専門学校在学中、いくつかのレストランに授業の一環として研修に行きました。その1つに『フランス料理 銀座 清月堂』がありました。その時知ったのですが、大阪の叔父が若いころ修業したのが『清月堂』の洋菓子部門だったらしく、そんな縁もあり、卒業後に入社することになりました。同期入社は僕を入れて15人。しかし、夏まで残ったのは僕1人でした。まぁ、とにかくシェフが昔気質の厳しい方だったんです。だからシェフが休みの日は、嬉しかったですよ(笑)。スタッフ全員、普段のピリピリ感が和らぐ日でしたね。いまはもうそういう時代ではないですが、修業するにはいい時代だったと思います。
『清月堂』では最初の1年はサービスでした。ちょうどバブル期だったので、思いがけない金額のチップをいただいたり、僕のために高いワインを開けてくれたり、今の若い人たちには信じられないような時代も経験しましたね。2年目に厨房に入り、本店と支店で4年間働きました。シェフは厳しかったけど、フランス帰りの先輩たちはいい人が多くて、いろいろ教えてくれました。
5年間『清月堂』で働いて、ほとんどの仕事をこなせるようになり、いよいよ渡仏計画を立てるのですが、その前に1年間だけ、大阪の叔父の店『ケンテル』でパティシェとしての修業をしました。1年間という期限が決まっていたので、お菓子やデザートについて通常1年では学べないところまで教えてもらいましたし、欧風菓子の面白さが分かりました。
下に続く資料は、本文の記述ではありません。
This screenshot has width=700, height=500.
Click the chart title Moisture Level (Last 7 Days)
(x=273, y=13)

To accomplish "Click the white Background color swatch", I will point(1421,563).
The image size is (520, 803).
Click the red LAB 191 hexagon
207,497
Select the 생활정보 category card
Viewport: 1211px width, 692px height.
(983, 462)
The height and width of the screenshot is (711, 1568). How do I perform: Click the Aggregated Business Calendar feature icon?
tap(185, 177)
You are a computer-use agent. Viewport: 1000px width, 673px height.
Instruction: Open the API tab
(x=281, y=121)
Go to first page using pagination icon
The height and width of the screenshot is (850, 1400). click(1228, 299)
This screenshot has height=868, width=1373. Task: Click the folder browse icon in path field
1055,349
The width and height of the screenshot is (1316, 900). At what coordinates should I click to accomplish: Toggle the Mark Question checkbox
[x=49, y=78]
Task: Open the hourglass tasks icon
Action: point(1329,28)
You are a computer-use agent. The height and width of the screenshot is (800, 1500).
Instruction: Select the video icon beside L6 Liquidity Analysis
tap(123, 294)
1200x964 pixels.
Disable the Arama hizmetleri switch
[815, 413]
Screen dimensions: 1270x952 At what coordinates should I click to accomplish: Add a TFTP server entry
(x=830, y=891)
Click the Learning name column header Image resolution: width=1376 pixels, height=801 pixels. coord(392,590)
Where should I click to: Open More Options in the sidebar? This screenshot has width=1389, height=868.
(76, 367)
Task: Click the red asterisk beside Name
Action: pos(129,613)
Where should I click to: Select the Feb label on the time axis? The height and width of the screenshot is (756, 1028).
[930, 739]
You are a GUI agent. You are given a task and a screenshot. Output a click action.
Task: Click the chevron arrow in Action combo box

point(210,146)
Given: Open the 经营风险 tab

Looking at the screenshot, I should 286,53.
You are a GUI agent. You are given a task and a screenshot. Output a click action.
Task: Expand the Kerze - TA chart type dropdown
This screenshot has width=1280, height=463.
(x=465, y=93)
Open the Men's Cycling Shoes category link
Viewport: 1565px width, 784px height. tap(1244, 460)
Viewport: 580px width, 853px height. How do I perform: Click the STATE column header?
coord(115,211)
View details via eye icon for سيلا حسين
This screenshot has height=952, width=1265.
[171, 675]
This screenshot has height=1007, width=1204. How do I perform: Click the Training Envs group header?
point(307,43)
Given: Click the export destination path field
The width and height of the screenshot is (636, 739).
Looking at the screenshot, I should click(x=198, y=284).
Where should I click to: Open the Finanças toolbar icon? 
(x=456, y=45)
『ケンテル』で働きながら、フランスのレストラン100軒ぐらいに履歴書を送りました。しかし返事をもらえたのは、そのうちのたった1軒。それでも嬉しくて、早速僕はその南仏のレストランに向かうことになりました。
『清月堂』では毎週フランス語の先生を招いて、フランス語のレッスンもさせてくれていました。僕は『絶対にフランスへ行く』と決めていたので、語学の勉強は嬉しかったのですが、何せ毎日終電まで働きっぱなしだったので、その授業が眠くて眠くて、まるで苦行でした(笑)。
ところが最初のフランスの修業先は方言のある南仏だったので、レッスンは全く役に立たず・・・。働きながら南仏なまりが相当キツいフランス語を覚えてしまったので、その後、パリの店で働き始めたときには、喋る度にフランス人の同僚にゲラゲラ笑われました(笑)。

厳しかったが、修業するにはいい時代だった。

一つ星の次は二つ星の店、最後は三つ星の有名店というステップで働いた。

1995年、ついにフランスに渡った僕は、カンヌとマルセイユ近郊の店で働いたのち、エクス・アン・プロヴァンスの『ル・クロー・ドゥ・ラ・ヴィオレット』 で働きます。ここは何度も食事に行き、その度に「働かせて欲しい」と頼み続け、またお前か、と根負けされて働いた店。僕がいた時はミシュラン一つ星でした(翌年二つ星に)。いよいよ、憧れであったパリの『ピエール・ガニエール』で働きたいと思い履歴書を送ったところ、働かせてもらえると言う返事がきました。喜び勇んでパリに来たものの・・・一転、雇う話が白紙に戻されました。そこで、魚料理で有名なパリの二つ星の店『ル・ディヴェレック』に履歴書を送ると呼んでいただくことができたので、パリで働けることになりました。その後、天才かつ風変わりな料理人だった『マルク・ヴェラ』の店、そして日本でもよく知られるロアンヌの『トロワグロ』で働きます。
多くの星付きの有名店で働くことができたのは、自分の実力を過小でもなく誇大に売り込むのでもなく、ありのままに伝えるようにしていたからだと思います。履歴書には「なんでもやります」ではなく、生意気かもしれないけど、「部門シェフをやりたい、給料はこれぐらいで部屋にテレビと洗濯機をつけて欲しい」・・・という要望を書きました。そこを理解してくれた店では、その通りの契約で働くことができました。
『トロワグロ』に入った時も、直々にミシェル・トロワグロ氏から電話をもらい、いざ行くと「漁師が来た!」と歓迎され、すぐに魚部門を任されました。契約は半年でしたけど、伸ばして欲しいと言われました。でも、日本に帰る前に、一度白紙になってしまった『ピエール・ガニエール』で働きたかったんです。履歴書を送ったところ、すぐに「来い!」と返事がきました。嬉しかったですね。ついに憧れの店で働けることになったんですから。まずはオードブルを任され、次に魚部門、そして次は肉部門に移る、という時に5年パスポートの期限が残り少なくなっていて。ガニエール氏に「帰国する」と告げました。
なぜかその時「オレの誕生日までいてくれ」と言われたんですよね(笑)。僕が辞める日にはバーを借り切ってスタッフ全員でお別れ会を催してくれ、店に入ったら『日本に帰っても頑張れ』という横断幕まで作ってくれるというサプライズ。ガニエール氏の誕生日の夜には、マダムと3人で酒を酌み交わし、寂しさのあまり泣いてしまいました。 (後編に続く)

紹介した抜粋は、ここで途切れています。